• [WORK TO COMPLETE]: How many lines below contain the string "checkbox"? Reply with the figure and no further words.

• [INFORMATION PROVIDED]:
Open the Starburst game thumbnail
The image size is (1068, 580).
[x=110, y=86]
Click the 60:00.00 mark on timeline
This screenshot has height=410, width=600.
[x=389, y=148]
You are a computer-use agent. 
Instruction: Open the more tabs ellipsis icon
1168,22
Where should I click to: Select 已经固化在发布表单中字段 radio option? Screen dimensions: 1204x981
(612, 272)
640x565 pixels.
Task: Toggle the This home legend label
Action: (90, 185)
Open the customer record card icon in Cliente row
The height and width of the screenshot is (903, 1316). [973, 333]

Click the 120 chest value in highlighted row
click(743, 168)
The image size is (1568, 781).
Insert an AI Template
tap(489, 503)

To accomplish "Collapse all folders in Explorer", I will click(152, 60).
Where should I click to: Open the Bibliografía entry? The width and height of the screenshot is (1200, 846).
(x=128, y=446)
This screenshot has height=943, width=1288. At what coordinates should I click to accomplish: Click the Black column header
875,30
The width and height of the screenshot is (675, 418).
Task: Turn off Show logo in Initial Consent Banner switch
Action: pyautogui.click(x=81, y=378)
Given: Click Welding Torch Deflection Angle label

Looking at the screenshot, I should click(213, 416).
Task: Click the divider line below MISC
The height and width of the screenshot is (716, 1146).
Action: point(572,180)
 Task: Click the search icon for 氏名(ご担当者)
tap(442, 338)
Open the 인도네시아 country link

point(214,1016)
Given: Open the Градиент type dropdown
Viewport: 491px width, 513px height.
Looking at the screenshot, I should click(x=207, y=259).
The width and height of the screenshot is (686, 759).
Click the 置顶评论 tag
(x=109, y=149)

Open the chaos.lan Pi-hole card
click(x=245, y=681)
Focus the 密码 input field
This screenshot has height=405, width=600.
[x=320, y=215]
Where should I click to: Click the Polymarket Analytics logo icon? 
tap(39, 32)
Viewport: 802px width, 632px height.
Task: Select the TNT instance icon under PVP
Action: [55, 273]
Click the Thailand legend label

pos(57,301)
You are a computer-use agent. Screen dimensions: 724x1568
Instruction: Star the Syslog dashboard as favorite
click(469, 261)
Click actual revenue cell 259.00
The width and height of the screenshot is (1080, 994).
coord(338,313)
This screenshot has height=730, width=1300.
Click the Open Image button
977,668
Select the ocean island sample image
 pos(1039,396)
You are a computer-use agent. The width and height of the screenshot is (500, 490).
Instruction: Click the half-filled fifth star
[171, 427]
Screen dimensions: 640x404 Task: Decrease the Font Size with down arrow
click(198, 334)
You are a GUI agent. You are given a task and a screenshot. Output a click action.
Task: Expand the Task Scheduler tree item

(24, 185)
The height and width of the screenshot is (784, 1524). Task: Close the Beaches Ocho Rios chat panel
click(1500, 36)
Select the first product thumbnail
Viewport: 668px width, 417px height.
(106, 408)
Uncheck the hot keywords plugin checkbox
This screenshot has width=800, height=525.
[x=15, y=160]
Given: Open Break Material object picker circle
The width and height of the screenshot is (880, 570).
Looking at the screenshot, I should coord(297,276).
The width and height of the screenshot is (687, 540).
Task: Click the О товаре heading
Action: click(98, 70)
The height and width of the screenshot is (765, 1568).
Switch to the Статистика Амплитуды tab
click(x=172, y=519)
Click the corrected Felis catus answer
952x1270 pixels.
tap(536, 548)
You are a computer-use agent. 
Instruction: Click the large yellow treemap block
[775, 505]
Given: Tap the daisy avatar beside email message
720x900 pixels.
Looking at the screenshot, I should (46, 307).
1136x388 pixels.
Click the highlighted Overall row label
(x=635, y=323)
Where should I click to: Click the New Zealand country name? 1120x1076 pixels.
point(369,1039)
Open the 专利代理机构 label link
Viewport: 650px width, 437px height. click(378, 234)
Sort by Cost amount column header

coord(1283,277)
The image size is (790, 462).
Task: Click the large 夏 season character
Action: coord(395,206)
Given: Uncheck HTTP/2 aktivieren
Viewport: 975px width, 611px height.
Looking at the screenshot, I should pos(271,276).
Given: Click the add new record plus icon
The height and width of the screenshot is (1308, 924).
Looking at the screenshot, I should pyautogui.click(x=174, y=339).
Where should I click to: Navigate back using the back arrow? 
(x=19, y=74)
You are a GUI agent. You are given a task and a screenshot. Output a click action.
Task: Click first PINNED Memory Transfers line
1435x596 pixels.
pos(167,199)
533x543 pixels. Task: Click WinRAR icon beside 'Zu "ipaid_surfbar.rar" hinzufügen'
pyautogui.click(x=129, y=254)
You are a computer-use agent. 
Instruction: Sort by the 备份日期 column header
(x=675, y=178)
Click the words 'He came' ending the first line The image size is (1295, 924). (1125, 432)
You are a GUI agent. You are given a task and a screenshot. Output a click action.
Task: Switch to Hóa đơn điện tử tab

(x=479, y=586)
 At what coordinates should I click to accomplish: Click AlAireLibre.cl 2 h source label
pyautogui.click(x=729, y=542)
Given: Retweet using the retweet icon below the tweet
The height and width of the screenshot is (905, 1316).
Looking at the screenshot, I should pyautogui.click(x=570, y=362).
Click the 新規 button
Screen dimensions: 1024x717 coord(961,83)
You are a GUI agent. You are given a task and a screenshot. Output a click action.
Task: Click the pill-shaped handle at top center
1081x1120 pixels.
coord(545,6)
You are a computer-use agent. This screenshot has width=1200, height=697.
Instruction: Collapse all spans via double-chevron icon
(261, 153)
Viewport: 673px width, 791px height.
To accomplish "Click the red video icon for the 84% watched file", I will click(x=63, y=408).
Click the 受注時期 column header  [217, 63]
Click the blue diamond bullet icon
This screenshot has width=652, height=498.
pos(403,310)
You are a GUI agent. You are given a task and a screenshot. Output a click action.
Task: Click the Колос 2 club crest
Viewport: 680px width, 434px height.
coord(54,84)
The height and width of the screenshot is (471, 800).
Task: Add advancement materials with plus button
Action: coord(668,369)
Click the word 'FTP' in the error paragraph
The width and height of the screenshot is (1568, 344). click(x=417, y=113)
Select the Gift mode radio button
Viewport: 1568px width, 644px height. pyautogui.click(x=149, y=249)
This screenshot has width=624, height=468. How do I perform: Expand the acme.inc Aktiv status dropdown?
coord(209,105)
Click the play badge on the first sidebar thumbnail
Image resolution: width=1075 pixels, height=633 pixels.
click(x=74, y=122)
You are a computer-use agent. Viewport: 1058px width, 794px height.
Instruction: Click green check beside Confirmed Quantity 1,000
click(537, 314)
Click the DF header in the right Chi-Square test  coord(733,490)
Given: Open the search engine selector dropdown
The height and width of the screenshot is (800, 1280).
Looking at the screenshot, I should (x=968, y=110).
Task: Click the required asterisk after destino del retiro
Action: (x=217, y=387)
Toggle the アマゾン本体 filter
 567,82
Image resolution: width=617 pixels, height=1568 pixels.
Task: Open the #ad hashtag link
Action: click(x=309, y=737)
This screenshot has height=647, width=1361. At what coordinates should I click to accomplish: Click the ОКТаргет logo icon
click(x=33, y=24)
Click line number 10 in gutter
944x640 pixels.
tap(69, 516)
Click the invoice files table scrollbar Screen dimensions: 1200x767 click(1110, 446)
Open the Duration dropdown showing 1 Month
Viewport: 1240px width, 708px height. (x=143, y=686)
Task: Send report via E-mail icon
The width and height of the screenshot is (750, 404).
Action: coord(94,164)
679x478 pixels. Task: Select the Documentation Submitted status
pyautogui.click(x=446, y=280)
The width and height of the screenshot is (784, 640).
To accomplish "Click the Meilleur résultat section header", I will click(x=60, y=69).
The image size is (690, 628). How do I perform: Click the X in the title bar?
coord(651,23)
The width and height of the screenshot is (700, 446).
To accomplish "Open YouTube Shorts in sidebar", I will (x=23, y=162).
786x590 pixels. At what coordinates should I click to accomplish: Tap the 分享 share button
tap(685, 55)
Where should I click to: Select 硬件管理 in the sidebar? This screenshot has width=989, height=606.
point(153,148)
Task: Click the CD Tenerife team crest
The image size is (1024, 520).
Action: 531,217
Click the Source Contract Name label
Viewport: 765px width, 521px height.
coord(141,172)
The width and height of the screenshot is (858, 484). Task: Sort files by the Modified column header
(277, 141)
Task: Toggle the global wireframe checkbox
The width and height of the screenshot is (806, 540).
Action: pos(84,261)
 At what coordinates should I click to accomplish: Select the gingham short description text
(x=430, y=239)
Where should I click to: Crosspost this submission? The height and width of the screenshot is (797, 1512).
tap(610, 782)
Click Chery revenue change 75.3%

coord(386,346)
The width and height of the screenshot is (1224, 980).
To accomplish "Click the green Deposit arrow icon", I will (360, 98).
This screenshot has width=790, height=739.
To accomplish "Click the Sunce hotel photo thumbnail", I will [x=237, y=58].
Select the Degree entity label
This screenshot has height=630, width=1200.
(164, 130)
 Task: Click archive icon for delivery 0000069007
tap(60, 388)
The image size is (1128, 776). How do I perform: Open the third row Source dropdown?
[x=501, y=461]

• [OUTPUT]: 2